In my Trigonometry unit I do this on day 2 of the unit where students encounter a problem that could be solved using an equation with the sine ratio. Critically, I ensure that students have never seen an equation with a sine ratio. What they have seen is how to label the sides of right triangles when given a reference angle, how to set up a sine ratio with known side lengths, and how to use a calculator to calculate the value of sine for a given angle. These are all the ingredients they need to make an equation using a sine ratio, but they have never put them together before. Here is the problem that they explore:
There are some aspects of the problem that ensure that students will get practice with MP1 and MP4. There is no diagram provided, so students will have to make sense of what is happening in the problem in order to visualize the right triangle and where the lengths and reference angle should go. The question is asking them to decide whether he gets the ball rather than directing them to solve for something. This requires students to make sense of what they must solve in order to answer the question. It turns out that this is often the hardest part of the task for students.
In order to ensure that this problem is a success, I always have students attempt to draw a diagram independently in their notebook before collaborating with peers. This ensures that they have multiple rounds of revision in the problem-solving process. During this time I have pre-planned prompting questions that I ask both to the whole class as well as to group and individuals. Some of the important prompting questions for this task are:
Where should you put “x” in the diagram? What are you trying to figure out?
Do we know if the ladder will reach the top of the garage? So do we know if the height of the ladder will be 12 feet?
What type of angle does the garage make with the ground?
What ratio is the sine of 60 degrees the same as?
The prompting questions are key to helping students develop habits of modeling and sense-making, and they also help students persevere when they are starting to get stuck. A key piece of planning for inquiry is determining what prompting questions will help students continue through the problem-solving process when they are stuck and then knowing when to provide these prompts so that they don’t take away from student thinking but allow students to make progress.
By allowing students to attempt this problem without having seen it before, students are given an opportunity to encounter a need for setting up an equation with a trigonometric ratio. They are able to see why that this the only solution path that will work. Many of them will try the Pythagorean Theorem first and then realize that they actually only know one side of the triangle because the height the ladder reaches is actually unknown. This will force them to consider using sine because they know the hypotenuse and want to know the opposite side. Many of them do eventually realize how the ratio’s value in the calculator allows them to create an equation can be used to find the opposite side. The problem also opens up other elements of modeling as some students will consider Mr. Earl’s height in the problem and how that can play a role in his ability to reach the ball. This gives students an opportunity to bring in real-world context to the modeling aspect of the problem.

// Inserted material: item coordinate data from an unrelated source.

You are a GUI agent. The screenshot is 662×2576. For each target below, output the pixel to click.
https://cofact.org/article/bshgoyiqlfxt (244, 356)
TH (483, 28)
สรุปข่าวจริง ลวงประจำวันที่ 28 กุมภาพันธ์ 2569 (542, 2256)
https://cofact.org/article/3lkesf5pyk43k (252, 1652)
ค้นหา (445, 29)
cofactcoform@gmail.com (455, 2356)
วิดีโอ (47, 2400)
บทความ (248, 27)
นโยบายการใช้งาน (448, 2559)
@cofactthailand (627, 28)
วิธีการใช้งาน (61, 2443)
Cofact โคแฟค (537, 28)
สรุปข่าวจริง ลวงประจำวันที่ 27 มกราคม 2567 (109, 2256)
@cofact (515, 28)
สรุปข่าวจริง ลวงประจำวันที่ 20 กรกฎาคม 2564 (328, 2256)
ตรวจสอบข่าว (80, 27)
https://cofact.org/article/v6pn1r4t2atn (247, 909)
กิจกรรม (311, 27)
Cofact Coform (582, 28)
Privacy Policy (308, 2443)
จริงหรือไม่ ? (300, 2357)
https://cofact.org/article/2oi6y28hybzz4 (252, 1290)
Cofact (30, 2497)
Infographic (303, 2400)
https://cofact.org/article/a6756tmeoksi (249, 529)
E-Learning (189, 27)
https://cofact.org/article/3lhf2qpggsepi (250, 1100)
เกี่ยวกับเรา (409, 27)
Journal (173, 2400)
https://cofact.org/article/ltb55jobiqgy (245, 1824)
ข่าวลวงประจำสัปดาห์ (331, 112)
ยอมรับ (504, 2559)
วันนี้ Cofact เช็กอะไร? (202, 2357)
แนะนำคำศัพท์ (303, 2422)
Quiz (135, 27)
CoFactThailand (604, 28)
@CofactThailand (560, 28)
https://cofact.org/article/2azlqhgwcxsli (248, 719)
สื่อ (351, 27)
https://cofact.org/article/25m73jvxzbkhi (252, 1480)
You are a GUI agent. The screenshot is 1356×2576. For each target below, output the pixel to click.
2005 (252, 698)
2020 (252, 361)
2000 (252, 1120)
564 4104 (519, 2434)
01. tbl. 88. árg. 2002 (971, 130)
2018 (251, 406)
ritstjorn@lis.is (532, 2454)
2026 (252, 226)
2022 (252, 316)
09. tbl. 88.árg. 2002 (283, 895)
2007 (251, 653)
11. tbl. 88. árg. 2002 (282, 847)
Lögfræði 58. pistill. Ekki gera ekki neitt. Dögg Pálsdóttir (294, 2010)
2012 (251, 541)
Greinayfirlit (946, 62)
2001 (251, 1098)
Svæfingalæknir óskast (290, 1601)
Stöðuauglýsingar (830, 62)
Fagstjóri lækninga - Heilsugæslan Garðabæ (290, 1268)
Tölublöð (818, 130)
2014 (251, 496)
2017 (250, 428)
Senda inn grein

Here are some initial student drawings in the notebook:
Here are selections of student group work on the whiteboards:
What stands out to me when reviewing the student work is that many of their solutions include interesting errors, incomplete ideas, and partially correct thinking. There is so much to be able to leverage in the class debrief of the problem from what students have produced. I can see what they already know and also what they don’t know yet, which allows me to tailor how I will explicitly teach what comes next to leverage their strengths and attend to their weaknesses. This level of variation in thinking generally only happens when a task is rich enough to elicit creative student problem-solving, and it is critically important to capture both as formative assessment of student problem-solving skills and as a jumping off point of how to get students from their current understanding of how to solve this problem to an understanding of why the correct solution path works. Dan Meyer beautifully describes this as “creating the headache” so that students understand the need for the mathematics, which he calls the “aspirin”. By creating the conditions for students to clearly see the need for the procedure, they are able to make deeper connections to what they will explicitly learn and practice afterwards.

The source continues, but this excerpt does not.